→ What the task requires: Could you output these items as a JSON list of strings, one string per line and no blank lines?

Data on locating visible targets
----

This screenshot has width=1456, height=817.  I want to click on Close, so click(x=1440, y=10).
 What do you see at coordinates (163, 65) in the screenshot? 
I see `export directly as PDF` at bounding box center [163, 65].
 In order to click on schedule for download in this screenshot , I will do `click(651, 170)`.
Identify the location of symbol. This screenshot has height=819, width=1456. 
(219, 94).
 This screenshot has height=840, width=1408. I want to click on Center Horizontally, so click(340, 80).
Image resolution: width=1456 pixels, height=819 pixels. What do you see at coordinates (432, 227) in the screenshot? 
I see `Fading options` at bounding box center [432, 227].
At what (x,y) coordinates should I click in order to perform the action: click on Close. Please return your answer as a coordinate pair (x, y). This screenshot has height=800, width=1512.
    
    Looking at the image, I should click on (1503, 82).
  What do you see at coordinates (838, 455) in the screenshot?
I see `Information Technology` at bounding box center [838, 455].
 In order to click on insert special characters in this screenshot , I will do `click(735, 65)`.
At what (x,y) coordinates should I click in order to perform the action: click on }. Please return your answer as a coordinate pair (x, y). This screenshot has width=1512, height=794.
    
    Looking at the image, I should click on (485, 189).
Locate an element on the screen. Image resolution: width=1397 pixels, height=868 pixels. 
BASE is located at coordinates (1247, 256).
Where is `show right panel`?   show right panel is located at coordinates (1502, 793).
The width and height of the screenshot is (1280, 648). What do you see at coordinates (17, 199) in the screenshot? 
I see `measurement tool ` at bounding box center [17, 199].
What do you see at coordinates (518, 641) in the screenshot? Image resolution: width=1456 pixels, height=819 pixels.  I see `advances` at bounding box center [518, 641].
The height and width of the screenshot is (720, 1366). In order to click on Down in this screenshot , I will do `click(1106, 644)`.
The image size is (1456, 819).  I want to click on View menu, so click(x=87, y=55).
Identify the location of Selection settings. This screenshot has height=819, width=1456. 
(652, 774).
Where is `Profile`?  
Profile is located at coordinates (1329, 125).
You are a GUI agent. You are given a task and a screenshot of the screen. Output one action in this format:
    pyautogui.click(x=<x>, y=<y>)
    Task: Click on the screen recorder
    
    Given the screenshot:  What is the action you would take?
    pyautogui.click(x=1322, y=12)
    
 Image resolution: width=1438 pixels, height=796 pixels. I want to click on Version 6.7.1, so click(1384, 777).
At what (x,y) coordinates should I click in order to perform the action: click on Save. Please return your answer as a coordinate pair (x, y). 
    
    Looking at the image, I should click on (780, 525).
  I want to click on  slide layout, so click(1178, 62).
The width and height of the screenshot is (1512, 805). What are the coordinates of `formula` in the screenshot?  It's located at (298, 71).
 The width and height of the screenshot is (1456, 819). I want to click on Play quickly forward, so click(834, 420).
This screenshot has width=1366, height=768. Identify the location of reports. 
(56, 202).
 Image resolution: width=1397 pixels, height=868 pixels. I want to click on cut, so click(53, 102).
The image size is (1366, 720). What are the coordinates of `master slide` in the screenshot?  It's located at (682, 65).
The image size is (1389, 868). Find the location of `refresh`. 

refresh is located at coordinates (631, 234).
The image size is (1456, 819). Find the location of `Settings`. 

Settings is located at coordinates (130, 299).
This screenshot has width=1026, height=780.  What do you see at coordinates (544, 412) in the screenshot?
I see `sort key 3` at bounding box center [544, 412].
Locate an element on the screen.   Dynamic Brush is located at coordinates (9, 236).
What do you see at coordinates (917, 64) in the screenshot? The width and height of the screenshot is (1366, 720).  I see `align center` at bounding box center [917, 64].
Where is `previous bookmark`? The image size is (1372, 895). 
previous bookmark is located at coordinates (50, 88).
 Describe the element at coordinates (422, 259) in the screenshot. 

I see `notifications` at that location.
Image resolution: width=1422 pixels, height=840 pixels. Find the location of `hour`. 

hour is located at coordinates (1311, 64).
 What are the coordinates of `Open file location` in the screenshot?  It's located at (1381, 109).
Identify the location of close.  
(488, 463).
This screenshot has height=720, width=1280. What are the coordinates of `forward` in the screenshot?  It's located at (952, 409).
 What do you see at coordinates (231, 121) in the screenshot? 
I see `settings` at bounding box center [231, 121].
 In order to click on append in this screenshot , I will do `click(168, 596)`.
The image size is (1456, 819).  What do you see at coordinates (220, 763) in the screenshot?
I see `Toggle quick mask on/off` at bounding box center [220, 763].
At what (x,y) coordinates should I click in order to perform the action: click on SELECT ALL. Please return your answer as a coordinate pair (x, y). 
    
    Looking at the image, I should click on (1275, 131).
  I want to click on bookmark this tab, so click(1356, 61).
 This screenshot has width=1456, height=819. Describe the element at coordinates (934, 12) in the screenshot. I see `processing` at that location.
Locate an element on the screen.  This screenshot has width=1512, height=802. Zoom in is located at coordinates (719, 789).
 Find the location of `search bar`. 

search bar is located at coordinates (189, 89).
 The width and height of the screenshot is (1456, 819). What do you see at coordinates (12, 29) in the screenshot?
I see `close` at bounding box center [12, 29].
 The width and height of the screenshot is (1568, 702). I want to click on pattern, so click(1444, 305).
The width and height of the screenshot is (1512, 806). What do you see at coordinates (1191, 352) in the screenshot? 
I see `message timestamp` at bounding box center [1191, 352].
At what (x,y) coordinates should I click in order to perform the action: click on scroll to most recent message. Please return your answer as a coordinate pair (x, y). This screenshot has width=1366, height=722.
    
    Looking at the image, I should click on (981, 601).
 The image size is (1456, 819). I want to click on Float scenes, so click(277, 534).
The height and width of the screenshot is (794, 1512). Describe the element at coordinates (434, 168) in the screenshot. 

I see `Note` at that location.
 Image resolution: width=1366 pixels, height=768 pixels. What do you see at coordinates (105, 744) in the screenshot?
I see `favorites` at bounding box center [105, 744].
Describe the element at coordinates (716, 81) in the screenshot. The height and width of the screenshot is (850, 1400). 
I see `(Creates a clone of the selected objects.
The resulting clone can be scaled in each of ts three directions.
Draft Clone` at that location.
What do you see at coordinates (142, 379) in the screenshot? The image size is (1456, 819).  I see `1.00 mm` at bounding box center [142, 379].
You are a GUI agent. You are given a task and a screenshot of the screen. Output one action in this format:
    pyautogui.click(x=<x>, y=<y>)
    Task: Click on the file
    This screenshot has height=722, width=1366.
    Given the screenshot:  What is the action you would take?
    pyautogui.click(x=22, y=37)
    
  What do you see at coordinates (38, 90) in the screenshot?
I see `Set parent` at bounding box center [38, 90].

----

→ Full output:
[
  "This screenshot has width=1456, height=817.  I want to click on Close, so click(x=1440, y=10).",
  " What do you see at coordinates (163, 65) in the screenshot? ",
  "I see `export directly as PDF` at bounding box center [163, 65].",
  " In order to click on schedule for download in this screenshot , I will do `click(651, 170)`.",
  "Identify the location of symbol. This screenshot has height=819, width=1456. ",
  "(219, 94).",
  " This screenshot has height=840, width=1408. I want to click on Center Horizontally, so click(340, 80).",
  "Image resolution: width=1456 pixels, height=819 pixels. What do you see at coordinates (432, 227) in the screenshot? ",
  "I see `Fading options` at bounding box center [432, 227].",
  "At what (x,y) coordinates should I click in order to perform the action: click on Close. Please return your answer as a coordinate pair (x, y). This screenshot has height=800, width=1512.",
  "    Looking at the image, I should click on (1503, 82).",
  "  What do you see at coordinates (838, 455) in the screenshot?",
  "I see `Information Technology` at bounding box center [838, 455].",
  " In order to click on insert special characters in this screenshot , I will do `click(735, 65)`.",
  "At what (x,y) coordinates should I click in order to perform the action: click on }. Please return your answer as a coordinate pair (x, y). This screenshot has width=1512, height=794.",
  "    Looking at the image, I should click on (485, 189).",
  "Locate an element on the screen. Image resolution: width=1397 pixels, height=868 pixels. ",
  "BASE is located at coordinates (1247, 256).",
  "Where is `show right panel`?   show right panel is located at coordinates (1502, 793).",
  "The width and height of the screenshot is (1280, 648). What do you see at coordinates (17, 199) in the screenshot? ",
  "I see `measurement tool ` at bounding box center [17, 199].",
  "What do you see at coordinates (518, 641) in the screenshot? Image resolution: width=1456 pixels, height=819 pixels.  I see `advances` at bounding box center [518, 641].",
  "The height and width of the screenshot is (720, 1366). In order to click on Down in this screenshot , I will do `click(1106, 644)`.",
  "The image size is (1456, 819).  I want to click on View menu, so click(x=87, y=55).",
  "Identify the location of Selection settings. This screenshot has height=819, width=1456. ",
  "(652, 774).",
  "Where is `Profile`?  ",
  "Profile is located at coordinates (1329, 125).",
  "You are a GUI agent. You are given a task and a screenshot of the screen. Output one action in this format:",
  "    pyautogui.click(x=<x>, y=<y>)",
  "    Task: Click on the screen recorder",
  "    Given the screenshot:  What is the action you would take?",
  "    pyautogui.click(x=1322, y=12)",
  " Image resolution: width=1438 pixels, height=796 pixels. I want to click on Version 6.7.1, so click(1384, 777).",
  "At what (x,y) coordinates should I click in order to perform the action: click on Save. Please return your answer as a coordinate pair (x, y). ",
  "    Looking at the image, I should click on (780, 525).",
  "  I want to click on  slide layout, so click(1178, 62).",
  "The width and height of the screenshot is (1512, 805). What are the coordinates of `formula` in the screenshot?  It's located at (298, 71).",
  " The width and height of the screenshot is (1456, 819). I want to click on Play quickly forward, so click(834, 420).",
  "This screenshot has width=1366, height=768. Identify the location of reports. ",
  "(56, 202).",
  " Image resolution: width=1397 pixels, height=868 pixels. I want to click on cut, so click(53, 102).",
  "The image size is (1366, 720). What are the coordinates of `master slide` in the screenshot?  It's located at (682, 65).",
  "The image size is (1389, 868). Find the location of `refresh`. ",
  "refresh is located at coordinates (631, 234).",
  "The image size is (1456, 819). Find the location of `Settings`. ",
  "Settings is located at coordinates (130, 299).",
  "This screenshot has width=1026, height=780.  What do you see at coordinates (544, 412) in the screenshot?",
  "I see `sort key 3` at bounding box center [544, 412].",
  "Locate an element on the screen.   Dynamic Brush is located at coordinates (9, 236).",
  "What do you see at coordinates (917, 64) in the screenshot? The width and height of the screenshot is (1366, 720).  I see `align center` at bounding box center [917, 64].",
  "Where is `previous bookmark`? The image size is (1372, 895). ",
  "previous bookmark is located at coordinates (50, 88).",
  " Describe the element at coordinates (422, 259) in the screenshot. ",
  "I see `notifications` at that location.",
  "Image resolution: width=1422 pixels, height=840 pixels. Find the location of `hour`. ",
  "hour is located at coordinates (1311, 64).",
  " What are the coordinates of `Open file location` in the screenshot?  It's located at (1381, 109).",
  "Identify the location of close.  ",
  "(488, 463).",
  "This screenshot has height=720, width=1280. What are the coordinates of `forward` in the screenshot?  It's located at (952, 409).",
  " What do you see at coordinates (231, 121) in the screenshot? ",
  "I see `settings` at bounding box center [231, 121].",
  " In order to click on append in this screenshot , I will do `click(168, 596)`.",
  "The image size is (1456, 819).  What do you see at coordinates (220, 763) in the screenshot?",
  "I see `Toggle quick mask on/off` at bounding box center [220, 763].",
  "At what (x,y) coordinates should I click in order to perform the action: click on SELECT ALL. Please return your answer as a coordinate pair (x, y). ",
  "    Looking at the image, I should click on (1275, 131).",
  "  I want to click on bookmark this tab, so click(1356, 61).",
  " This screenshot has width=1456, height=819. Describe the element at coordinates (934, 12) in the screenshot. I see `processing` at that location.",
  "Locate an element on the screen.  This screenshot has width=1512, height=802. Zoom in is located at coordinates (719, 789).",
  " Find the location of `search bar`. ",
  "search bar is located at coordinates (189, 89).",
  " The width and height of the screenshot is (1456, 819). What do you see at coordinates (12, 29) in the screenshot?",
  "I see `close` at bounding box center [12, 29].",
  " The width and height of the screenshot is (1568, 702). I want to click on pattern, so click(1444, 305).",
  "The width and height of the screenshot is (1512, 806). What do you see at coordinates (1191, 352) in the screenshot? ",
  "I see `message timestamp` at bounding box center [1191, 352].",
  "At what (x,y) coordinates should I click in order to perform the action: click on scroll to most recent message. Please return your answer as a coordinate pair (x, y). This screenshot has width=1366, height=722.",
  "    Looking at the image, I should click on (981, 601).",
  " The image size is (1456, 819). I want to click on Float scenes, so click(277, 534).",
  "The height and width of the screenshot is (794, 1512). Describe the element at coordinates (434, 168) in the screenshot. ",
  "I see `Note` at that location.",
  " Image resolution: width=1366 pixels, height=768 pixels. What do you see at coordinates (105, 744) in the screenshot?",
  "I see `favorites` at bounding box center [105, 744].",
  "Describe the element at coordinates (716, 81) in the screenshot. The height and width of the screenshot is (850, 1400). ",
  "I see `(Creates a clone of the selected objects.",
  "The resulting clone can be scaled in each of ts three directions.",
  "Draft Clone` at that location.",
  "What do you see at coordinates (142, 379) in the screenshot? The image size is (1456, 819).  I see `1.00 mm` at bounding box center [142, 379].",
  "You are a GUI agent. You are given a task and a screenshot of the screen. Output one action in this format:",
  "    pyautogui.click(x=<x>, y=<y>)",
  "    Task: Click on the file",
  "    This screenshot has height=722, width=1366.",
  "    Given the screenshot:  What is the action you would take?",
  "    pyautogui.click(x=22, y=37)",
  "  What do you see at coordinates (38, 90) in the screenshot?",
  "I see `Set parent` at bounding box center [38, 90]."
]